コンビニでは、おにぎりやサンドウィッチなどの商品は早々に売り切れた
ケータイの充電器もすぐになくなった

 東京駅から皇居のお堀に沿って歩き、国会議事堂やら自民党本部を横切る。皆がうつむき加減で歩くなか自民党本部には黒塗りの車が騒然と並び、運転手が扉を開けて議員先生を待っている。それを横目に、人々は黙々と歩き続ける。

「帰宅派」が集結した靴屋とコインロッカー

【18:05】

 麹町から新宿通りを西に向かって歩き続ける。
 地震で早めに閉店した店もあれば、ファストフードを中心に営業を続ける店も多い。
 「しばらく飲んでいれば、電車はすぐに動き出すだろう」と言って飲み屋に入る人も多くいた。

 ケータイのワンセグで被災地の現状や首都圏の交通機関の運行状況を確認する人が多くみられたが、新宿に着くころには大幅に減った。電池の消耗量を気にしたのだろう。現状を確認する人は、家電量販店を、やはり「街頭テレビ」のように群がって眺めていた。

 この頃、東日本旅客鉄道(JR東日本)が首都圏の鉄道運行について、11日中は再開しないと発表。「動き出すまで気長に待つ」を主張していた人たちは、一気に「帰宅難民」となってしまった。

【19:16】

 新宿の家電量販店の店頭では、ケータイの充電器をワゴンで売り出し、客が殺到。その横では、バスを待つ人たちでごった返していた。

家電量販店でケータイ充電器を買う人
バス停に並ぶ人たち

 帰宅難民たちは、どうするのか。気になった私は、少し脱線して人々の動きを取材した。歩いて帰ることはできない人は、当日の宿探しに奔走した。カプセルホテルを備えたサウナ、カラオケは受け付けですでに長蛇の列ができており、「本日満室」という張り紙が早々に張り出された。

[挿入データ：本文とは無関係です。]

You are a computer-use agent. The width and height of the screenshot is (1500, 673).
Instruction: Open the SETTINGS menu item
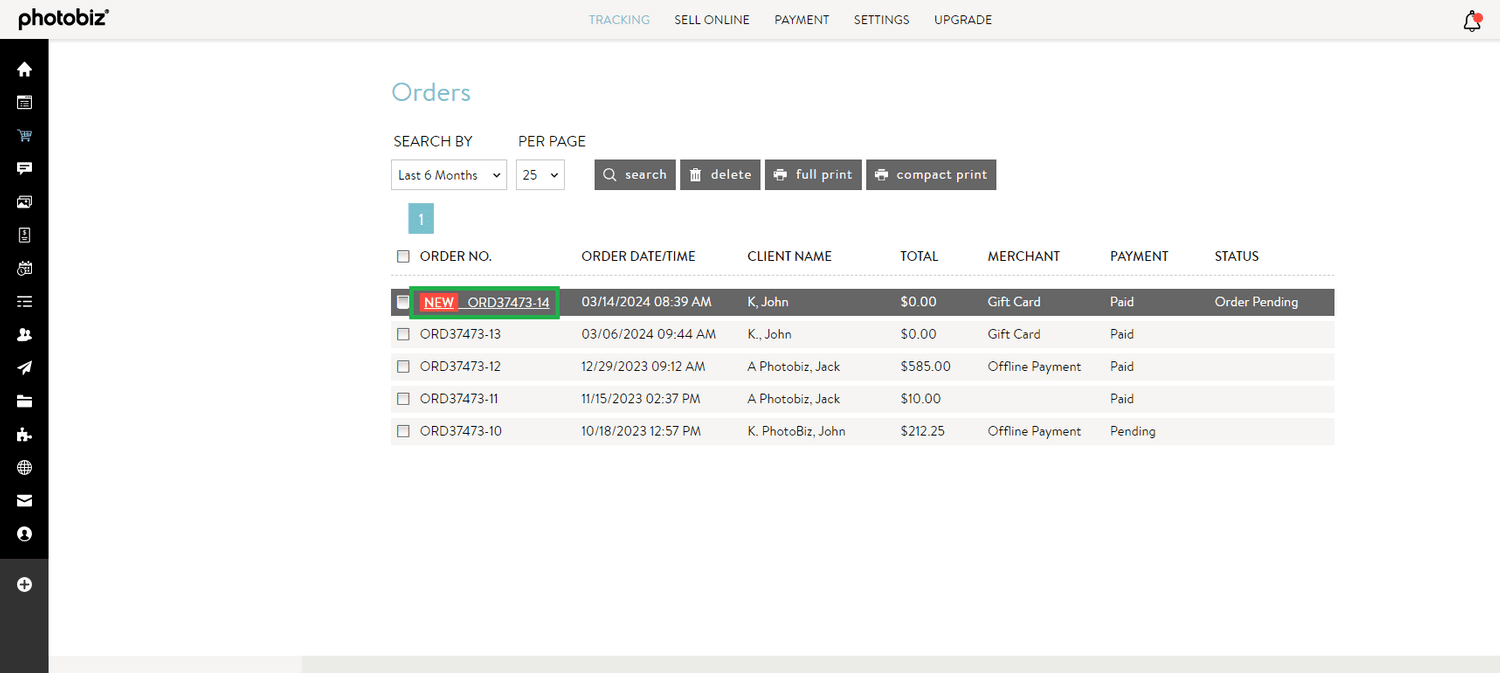click(x=881, y=19)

 24時間営業の漫画喫茶には、日頃は使わないであろう高齢者の姿も。だが、「席は既に満席で、空く見込みはない」という店員の言葉に、ため息をつきながら立ち去った。

カプセルホテルの受付にも行列が
漫画喫茶も人があふれる
靴屋では女性を中心にスニーカーを求める人が殺到

 「帰宅派」が集結したのは、靴屋とコインロッカーだ。女性の多くが、長距離を歩くことを想定していないヒールやブーツをはいており、スニーカーを探し求めて靴屋に駆け込んだ。会社帰りの20代女性は「デザインなんかどうでもいい。サイズの合うスニーカーであれば…」と店員に注文。革靴で働く男性にとっても、やはり長距離で歩くのは負担が大きい。レジは会計を待つ人たちでごった返していた。

 ヒールやブーツ、そして当日は要らない荷物をロッカールームに預ける人も目立った。これからの長距離歩行に備えて、ムダな重さは負担になるだけと考えたのだろう。だが、そのコインロッカーもすぐにいっぱいになる。出遅れれば、傘やパソコンといった重たい荷物を抱えて帰らなければいけない。


【19:31】

青梅街道を歩く人たち。黙々と、家路を急ぐ。人が車道にまであふれかえっていた

 青梅街道に入り、ひたすら西へ、同じように徒歩で帰る人と黙々と歩く。あまりの人の多さに、車道を歩く人も出てくる。今日が卒業式だったのだろう。袴を着て、記念品と思しき大きな荷物を持って歩く女性の姿も垣間見られた。

 スマートフォンの電源が切れる。流行りに乗った自分が悪いのか、と自戒の念。ケータイがなくなると、ものすごい不安に駆られてしまう。情報を探したり、非常時に誰かと連絡したりできない不安は、地震という直接の恐怖とは違う、今まで体験したことのない別の恐ろしさだった。